## WORK TO BE COMPLETED
Edit the lines starting with the one that contains "two [306, 878]" and going on through the last line, changing "service" to "assistance" and leaving all else as it is. Give back only those lines.
━━ RAW DATA
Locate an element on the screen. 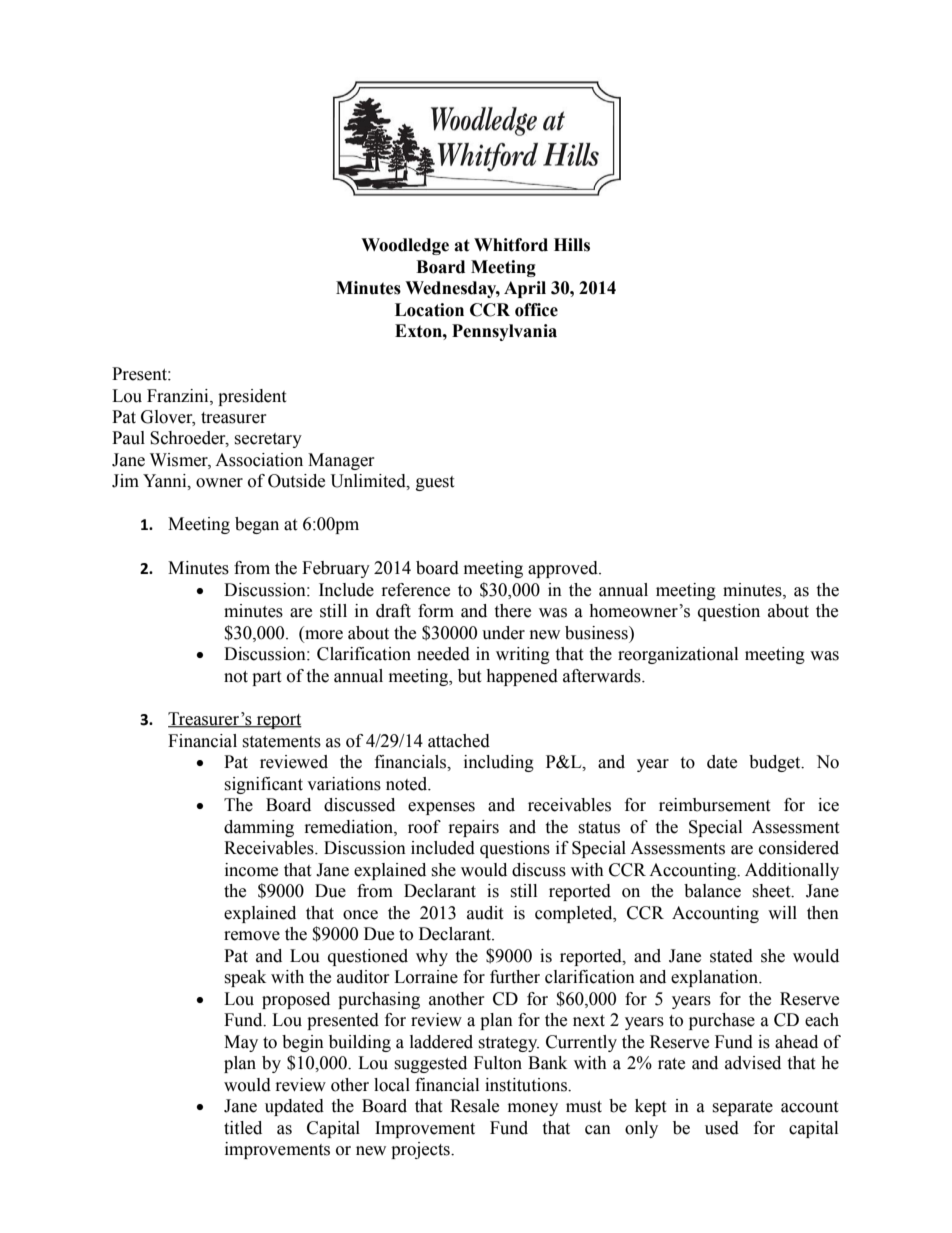 The height and width of the screenshot is (1233, 952). repairs is located at coordinates (474, 828).
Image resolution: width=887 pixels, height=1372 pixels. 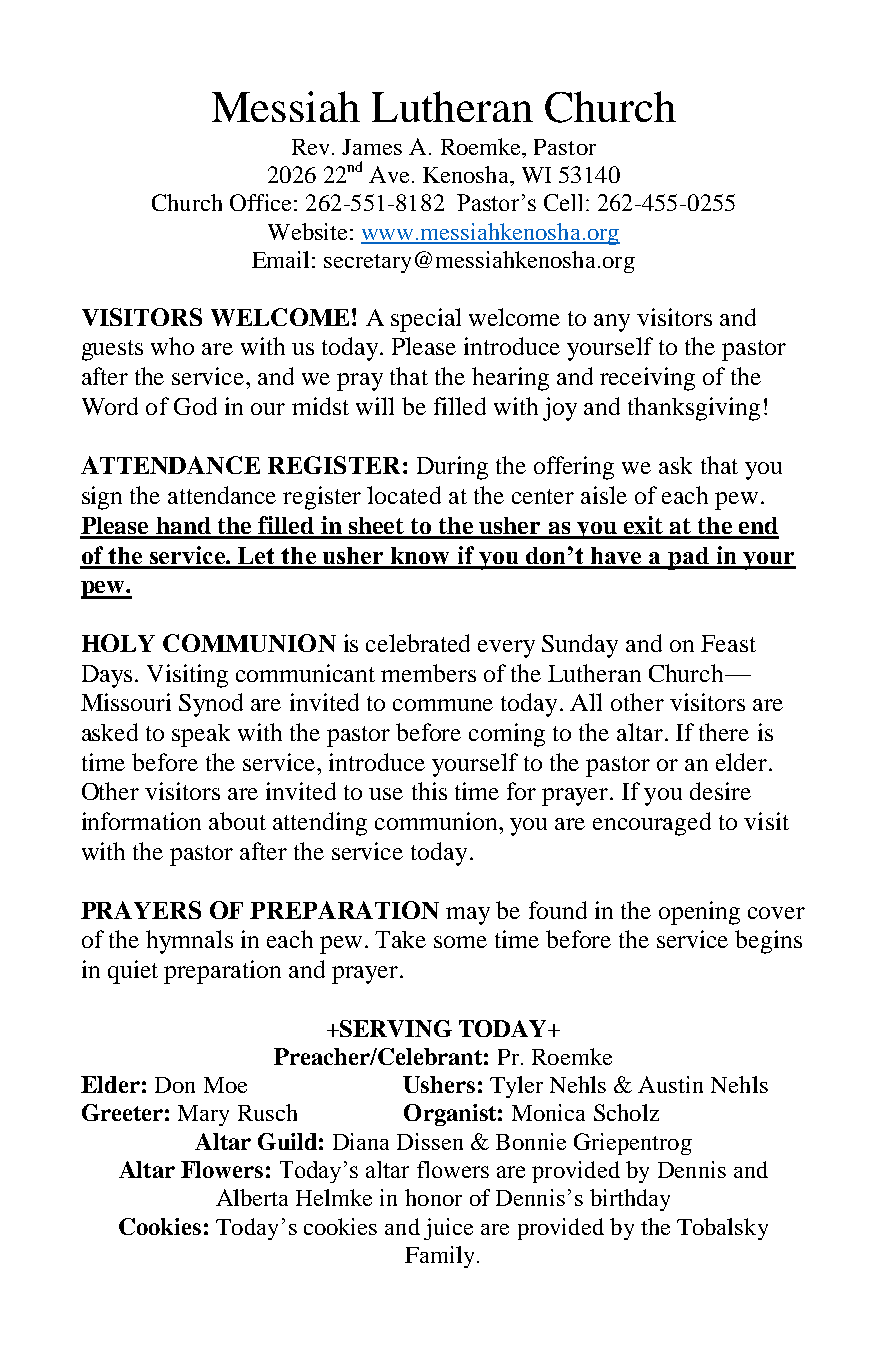 What do you see at coordinates (372, 147) in the document?
I see `James` at bounding box center [372, 147].
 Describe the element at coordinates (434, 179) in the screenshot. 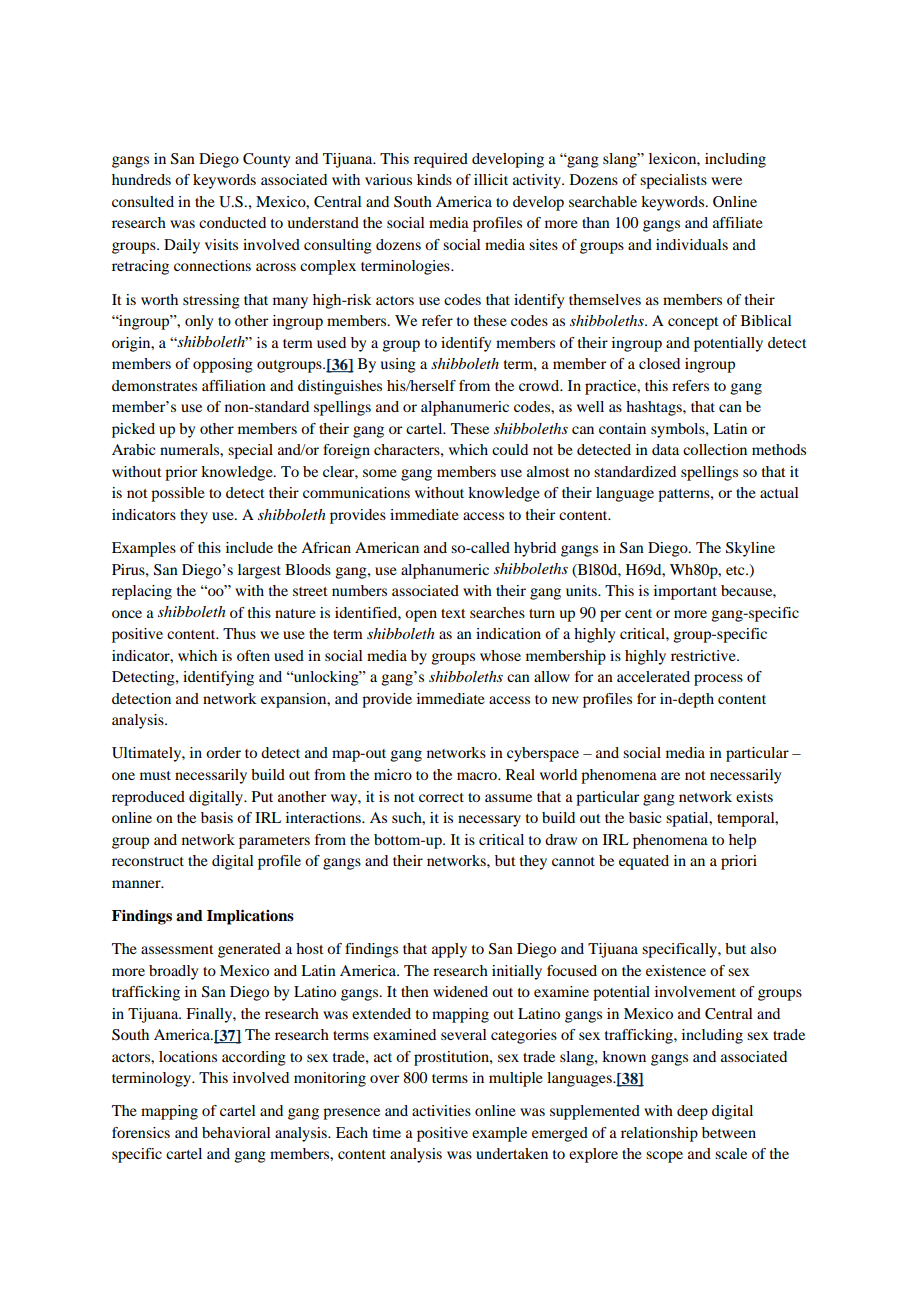

I see `kinds` at that location.
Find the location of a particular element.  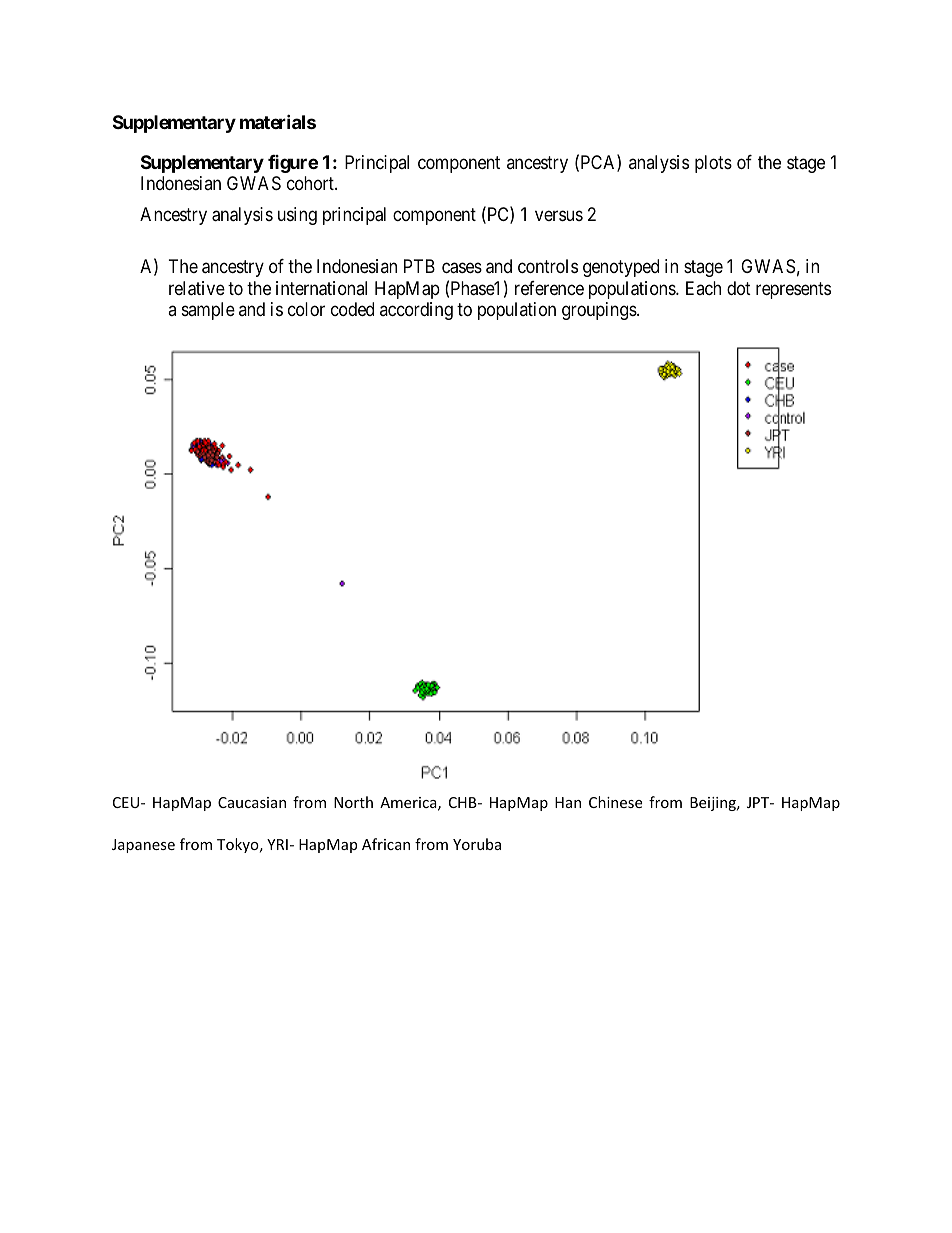

Yoruba is located at coordinates (477, 844).
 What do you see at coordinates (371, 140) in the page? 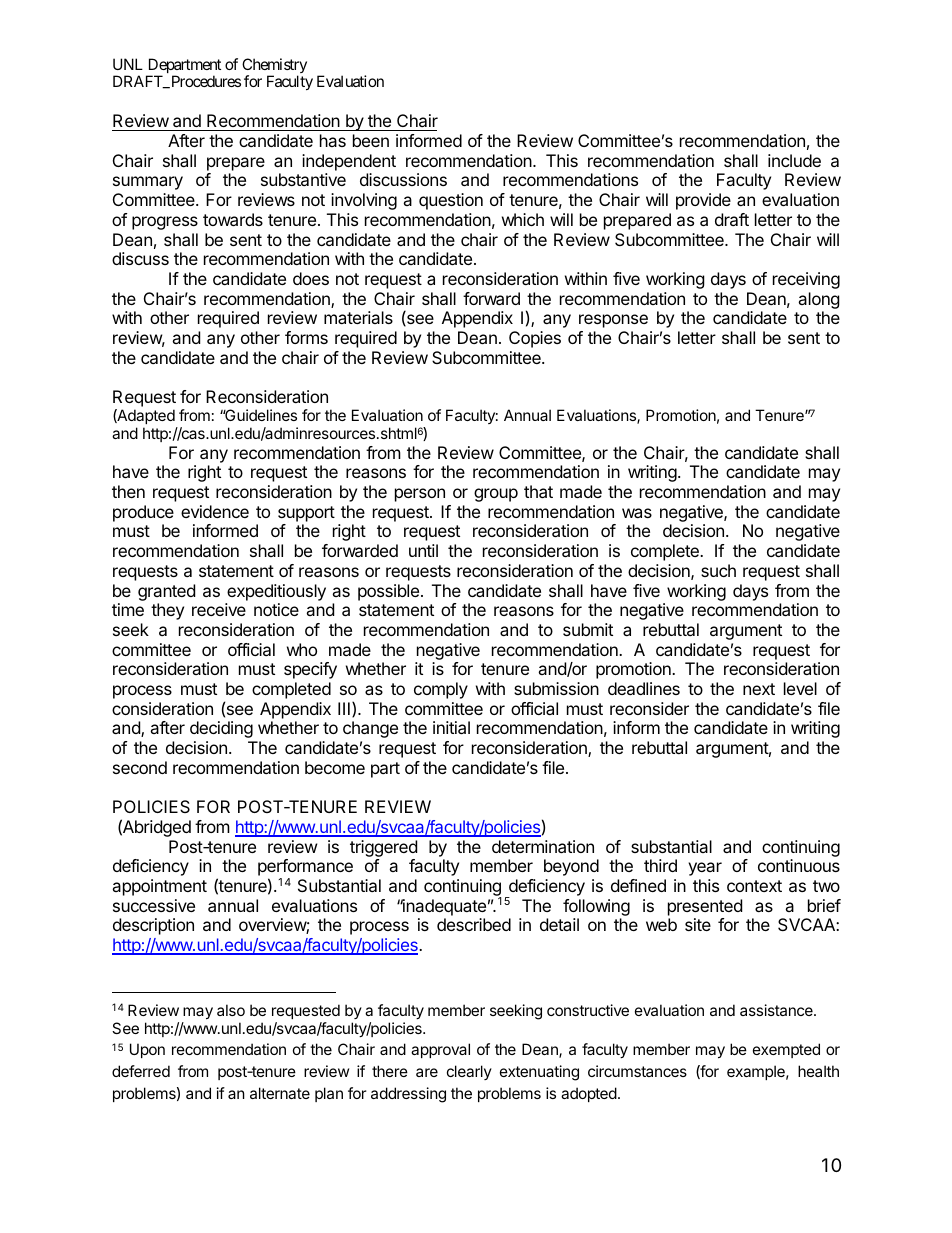
I see `been` at bounding box center [371, 140].
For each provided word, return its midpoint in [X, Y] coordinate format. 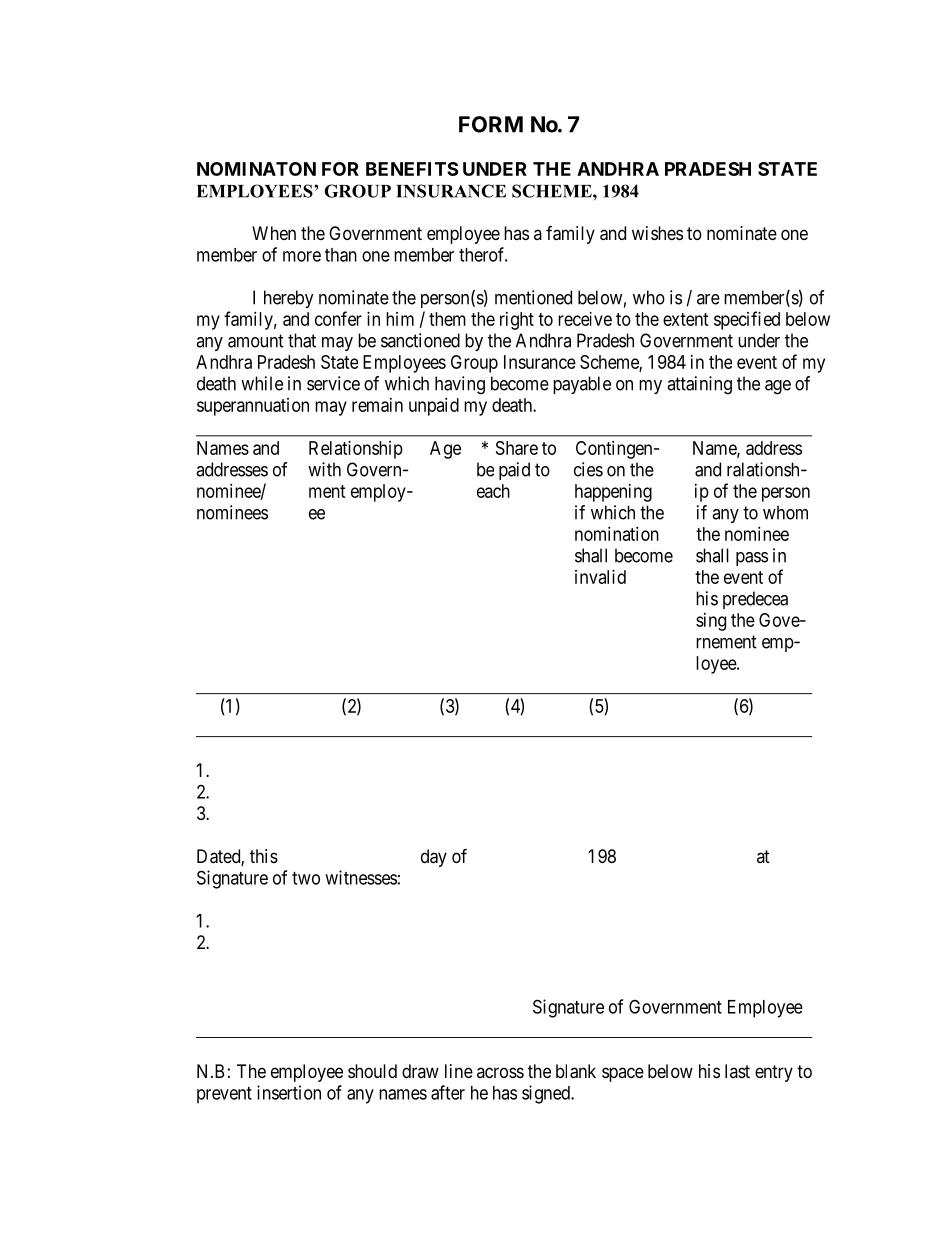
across [500, 1072]
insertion [289, 1092]
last [737, 1071]
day [434, 858]
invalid [600, 577]
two [306, 878]
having [460, 385]
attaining [699, 385]
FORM [491, 124]
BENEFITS [412, 169]
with [324, 469]
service [333, 383]
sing [711, 622]
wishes [657, 233]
━━━━
## EXERCISE RESULT
two [306, 878]
having [460, 385]
attaining [699, 385]
FORM [491, 124]
BENEFITS [412, 169]
with [324, 469]
assistance [333, 383]
sing [711, 622]
wishes [657, 233]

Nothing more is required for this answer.